Thursday, December 15, 2011

UGANDA MINISTER'S RESIGNATION; AN UNCOMFORTABLE PRECEDENT FOR COLLEAGUES

The Minister of the presidency Kabakumba Masiko tendered in her resignation yesterday in a move that may, salvage the wreckage of her political career, make other ministers shift uneasily in their seats and galvanise the NRM rebel MPs.

A police investigation into the minister’s complicity in the alleged theft of a transmitter from UBC by the Kingdom Broadcasting Services (KBS), which the minister controls, was broken by the New Vision two weeks ago.

Subsequently she has come under pressure from parliament, her party and her fellow cabinet ministers to step down.

It was always a matter of time before the honourable member from Bujenje county, Masindi county either jumped or was pushed. Not since the resignation of Kirunda Kivejinja in 1999 has there been such damning physical evidence of wrong doing against a serving minster.

Kivejinja opted to resign rather than suffer parliamentary censure on evidence that he, as transport & communications minister had diverted 2000 liters of fuel from Uganda Railways Corporation to aid his re-election campaign.

"For better or for worse, in politics perception is everything, so much so that facts tend to bend to fit the perception...

Whether she was involved with the actual appropriation of the transmitter is really immaterial in these particular circumstances, a point that was totally lost on the minister when she attempted a rebuttal in parliament.

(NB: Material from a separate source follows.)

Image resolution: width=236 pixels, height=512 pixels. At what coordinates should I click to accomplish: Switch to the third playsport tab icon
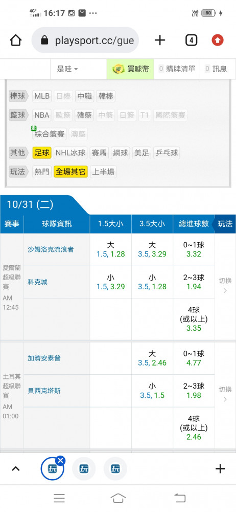[115, 469]
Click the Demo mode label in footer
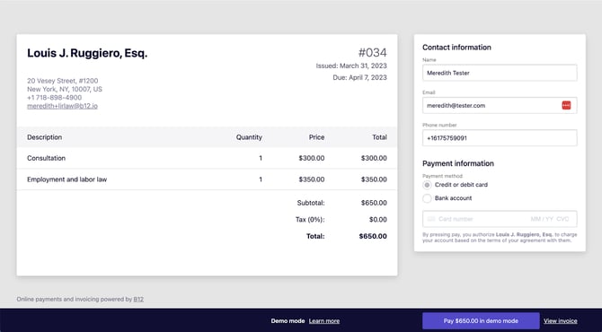The image size is (602, 332). (x=288, y=321)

Indications were that she was willing to fight on, but saner – or maybe self-interested, minds prevailed upon her to step aside. And it maybe the best thing she could have done if she hopes to bounce back into the cabinet at a later date.

"To have tried to fight a censure motion would have been akin to death by a thousand cuts, as MPs of all political shades would have taken pot shots at her under the cover of parliamentary immunity shredding her credibility – or what was left of it, in the process...

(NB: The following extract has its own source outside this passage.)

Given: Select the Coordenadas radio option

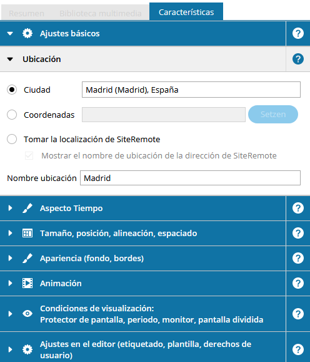Looking at the screenshot, I should point(12,115).
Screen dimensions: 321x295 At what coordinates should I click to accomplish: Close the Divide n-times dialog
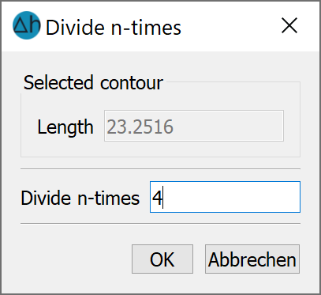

But the greater concern will be for other ministers currently facing the threat of censure or future ministers who will inevitably follow.

It seems, given the Kabakumba and Kivejinja’s precedents, that resignation becomes an option when there is physical evidence adduced against you and when there is a real threat of parliamentary censure.

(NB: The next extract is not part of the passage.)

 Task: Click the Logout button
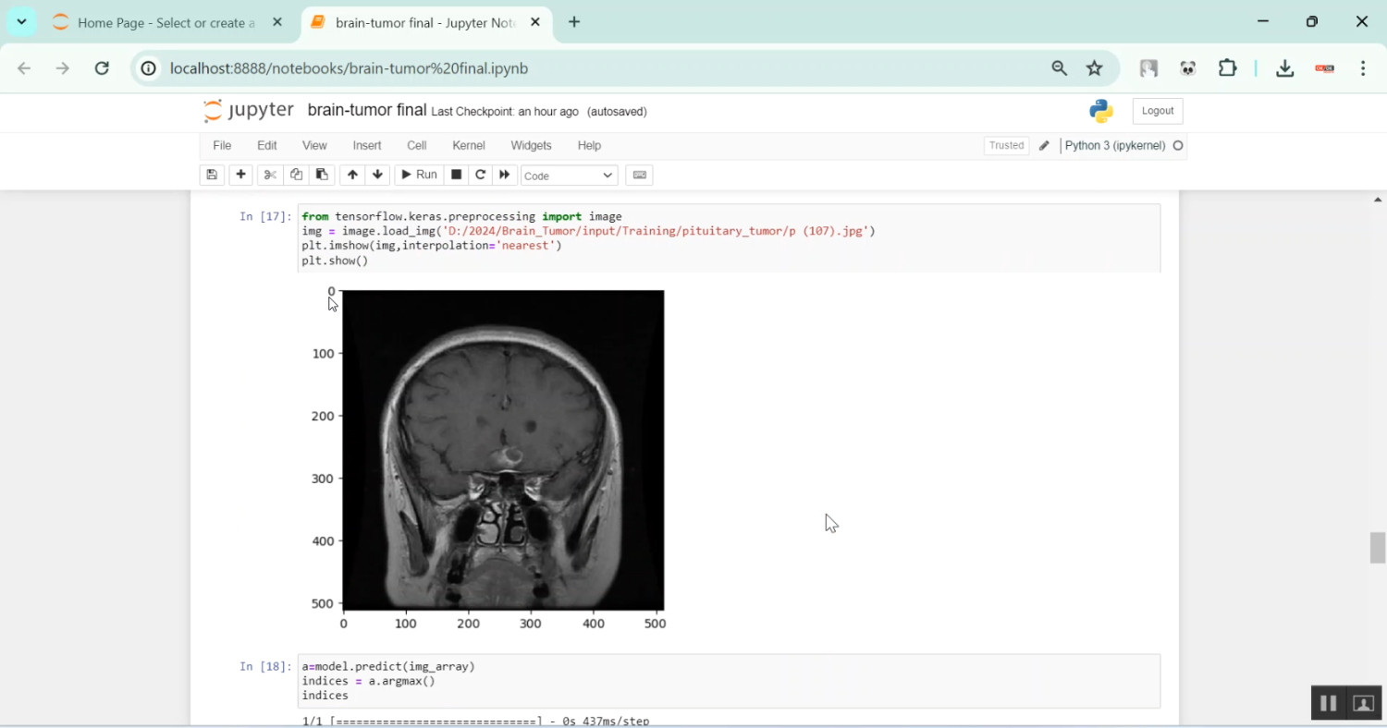(x=1157, y=111)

Leaks from within the NRM caucus meeting on Monday suggest that a clear distinction was made between her case and that of Prime Minister Amama Mbabazi and Internal Affairs minister Hilary Onek.

Allegations have been brought against the two ministers and foreign minister Sam Kuteesa alleging they have received bribes from oil companies. The ministers have declined to resign.

Independent investigations have however revealed that the basis of the allegations – bank statements from banks in the UK, cannot be authenticated.

With the demise of Kabakumba the pressure on the minsters to step down may mount uncomfortably in coming weeks, though it is unlikely to trigger a domino effect of resignations.

But the real “winners” of this sordid affair are the NRM “rebel” MPs who are cutting out a niche for themselves as public defenders.

A throw back to the Young Parliamentary Association of the late 1990s, which spearheaded the censure of Kuteesa, and the then primary education minister Jim Muhwezi, the rebels, have forced the party hierarchy to seat up and grudgingly take notice of them.

The group whose most public faces are Theodore Sekikuubo and Meddie Nsereko, while breaking with party ranks have in effect hijacked a project that ideally would be sustained by an opposition party.

"Though cause for much looking-over-the-shoulder by NRM big wigs the rebels may serve a useful purpose in lending credibility to the party as one that is concerned about corruption.

To badly paraphrase former US president Lyndon Johnson, the NRM probably figures it's probably better to have them inside the tent pissing out, than outside the tent pissing in...

Kabakumba’s action is bound to send reverberations through the political establishment least of all because it makes a minister’s resignation a real possibility again.